Woodcut, 290 x380, excellent condition.
From: “Libro di Benedetto Bordone nel qual si ragiona de tutte le isole del mondo con li lor nomi con li lor nomi antichi & moderni, historie, fauole, & modi del loro viuere, & in qual parte del mare stanno, & in qual parallelo & clima giacciono. Con il Breve di papa Leone. Et gratia & priviliegio della Illustrissima Signoria com’in quelli appare. M.D.XXVIII. Impresse in Vinegia per Nicolò d’Aristotele, detto Zoppino, nel mese di Giugno, del M.D.XXVIII.”
This is the first printed map of the area of the the Eastern Mediterranean, included in the famous Libro by Benedetto Bordone. Map without geographical grid, the orientation is provided by a schematic rose of eight winds.
The author Bordone, born in Padua, worked in Venice as a geographer, cartographer, illuminator and wood-engraver. It is believed that he was the creator of the first globe printed in Italy. First published by Nicolò d'Aristotile detto Zoppino in 1528 under the title Libro di Benedetto Bordone nel qual si ragiona de tutte l'isole del mondo, the work, the second edition overall, marks the first appearance of the new title “Isolario”. The publisher re-used the same wood-blocks for the maps. An Aldine edition with the same title but different woodblocks followed in 1547. This work offers an illustrated guide to islands and peninsulas of the western ocean, the Mediterranean, the Indian Ocean and the Far East. As a cartographic form, Bordone's Isolario derives from two manuscript prototypes, Buondelmonti's Liber insularum Archipelagi of 1420 and Da Li Sonetti's Isolario of about 1485, whose maps were also drawn with eight windrays to establish orientation. Ptolemy's Geographia and nautical charts of the period are another source. This work is notable for its wide scope, spreading beyond the European/Western bounds of the well-known into the newly-discovered areas in the Americas. In addition to text which includes the first mention in book form of Pizarro's triumph, the maps of the area are also particularly important. These include a plan of the city of Mexico ("Temistitan"), showing it before its conquest by Cortes. The "Terra de Lavoratore" map on the verso of leaf VI contains what is considered the first printed map of continental North America. The verso of leaf XII contains a map of Hispaniola, and the following leaf bears a map of Jamaica on the recto and of Cuba on the verso. Other Caribbean islands depicted by maps include Guadeloupe, Dominica, and Martinique. Also of importance are the four double-page/folding maps: the World (one of the earliest oval projection world maps); Europe and north Africa; the eastern Mediterranean; and Venice and the surrounding lagoon. This work also includes one of the earliest European representations of Japan. The remaining majority of the maps illustrate islands in the Eastern Mediterranean.

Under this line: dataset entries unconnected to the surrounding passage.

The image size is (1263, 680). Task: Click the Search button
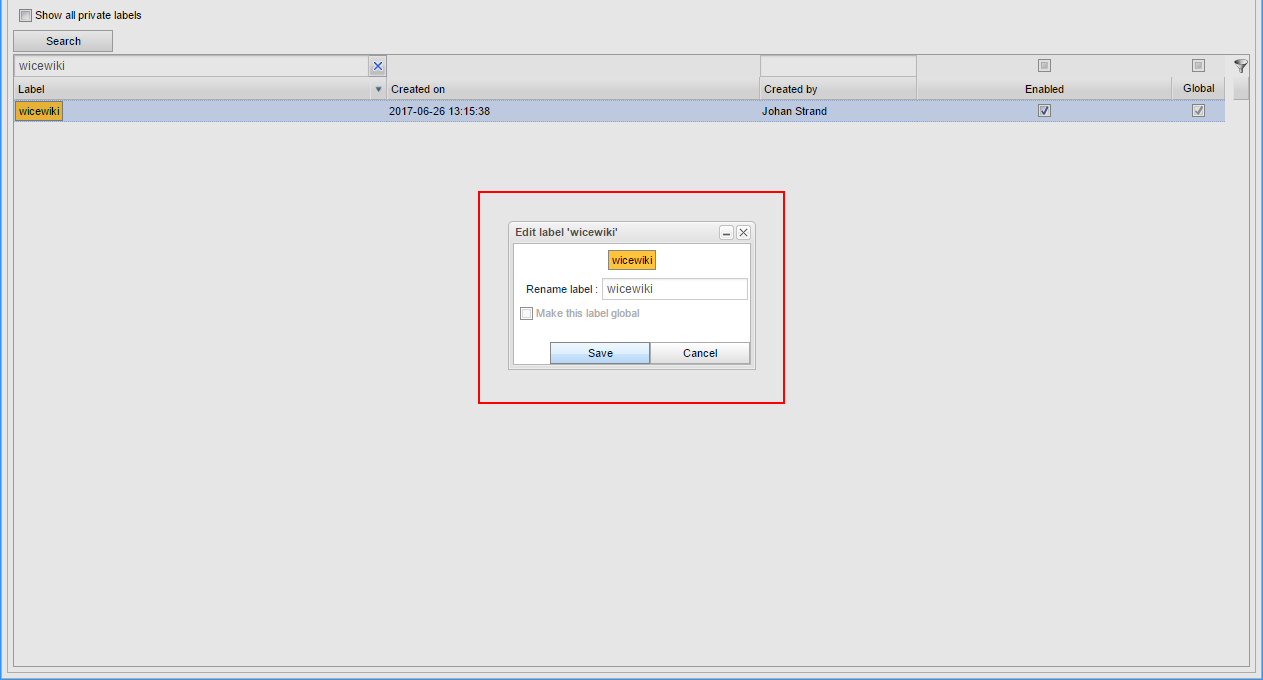63,41
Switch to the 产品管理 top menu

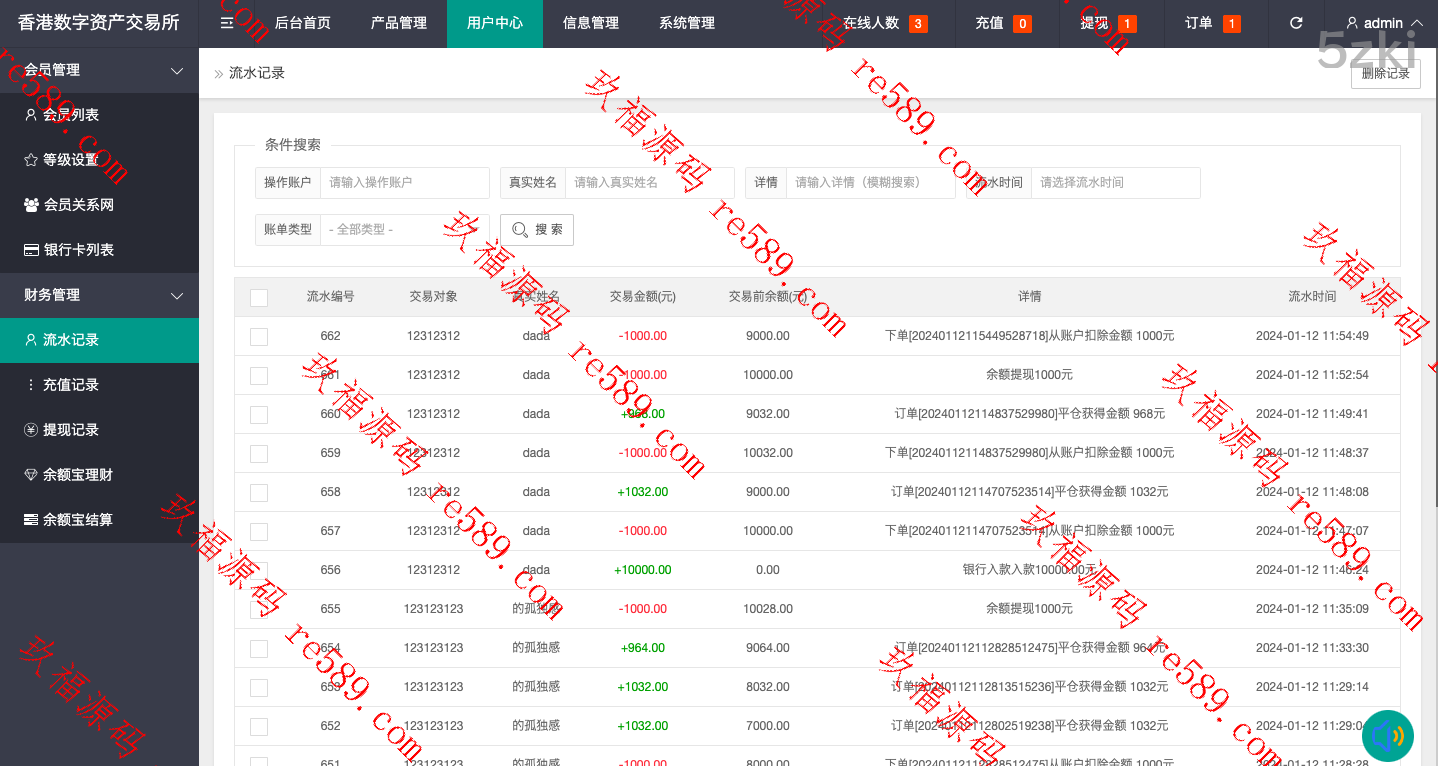[x=398, y=23]
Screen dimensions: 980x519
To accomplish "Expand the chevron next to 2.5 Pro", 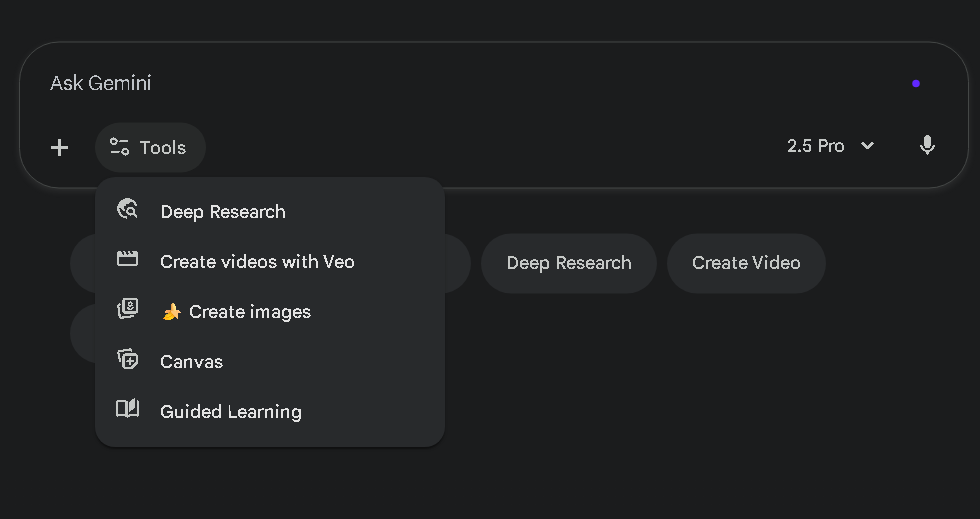I will 867,146.
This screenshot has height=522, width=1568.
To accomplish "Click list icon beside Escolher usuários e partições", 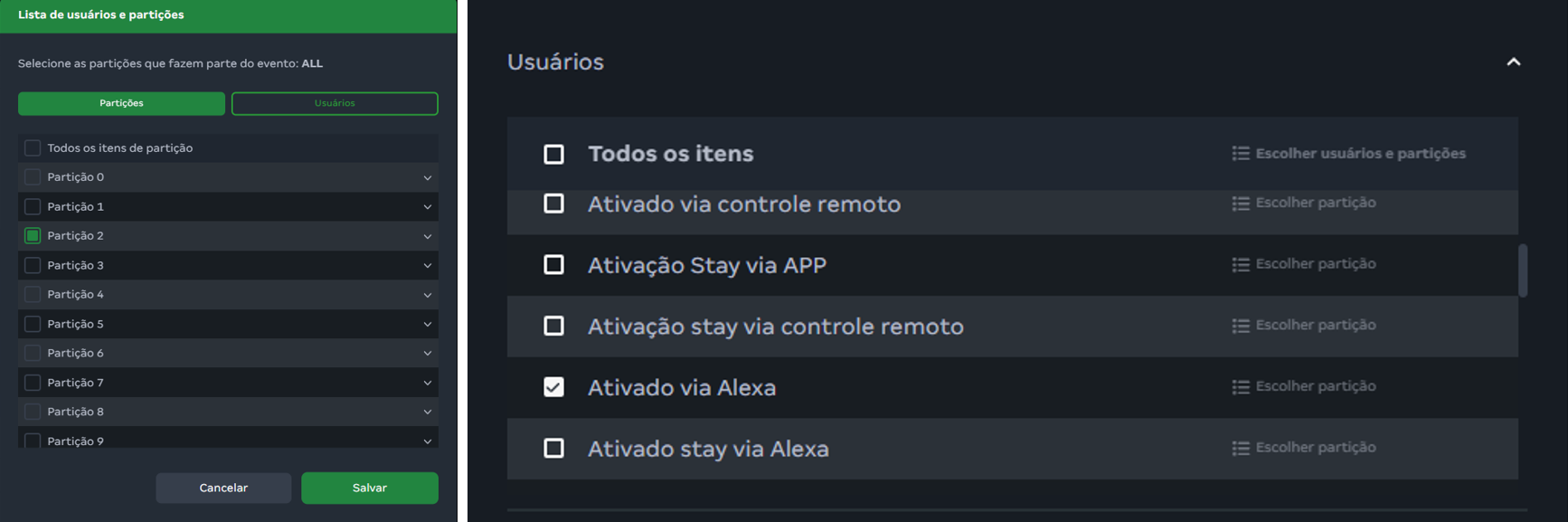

Bibliografia: R. Almagià, Padova e l'Ateneo Padovano nella storia della scienza geografica, in Rivista geografica italiana XIX, 1912, pp. 471 s., 502-505; R. Almagià, Intorno alle carte e figurazioni annesse all'Isolario di B. B., in Maso Finiguerra, II, 1937, pp. 170-186 M. Billanovich, Dizionario Biografico degli Italiani - Volume 12, 1971; S. Crinò, Lo schizzo originario ined. del mappamondo di Benedetto Bordone, in “Comptes rendus du Congrès international de géographie”, Amsterdam 1938, II, p. 124; R. Fulin, Documenti per servire alla storia della tipogr. venez., in Arch. veneto, XXIII, 1882, pp. 113, 154 s., 168, 206; Mare Nostrum, a historic voyage across the Mediterranean Sea, Lussemburgo, 2003, p. 10; National Maritime Museum, Catalogue of the Library - Vol. Three, Atlas & Cartography, Londra, 1971, p. 19, n. 34 (11).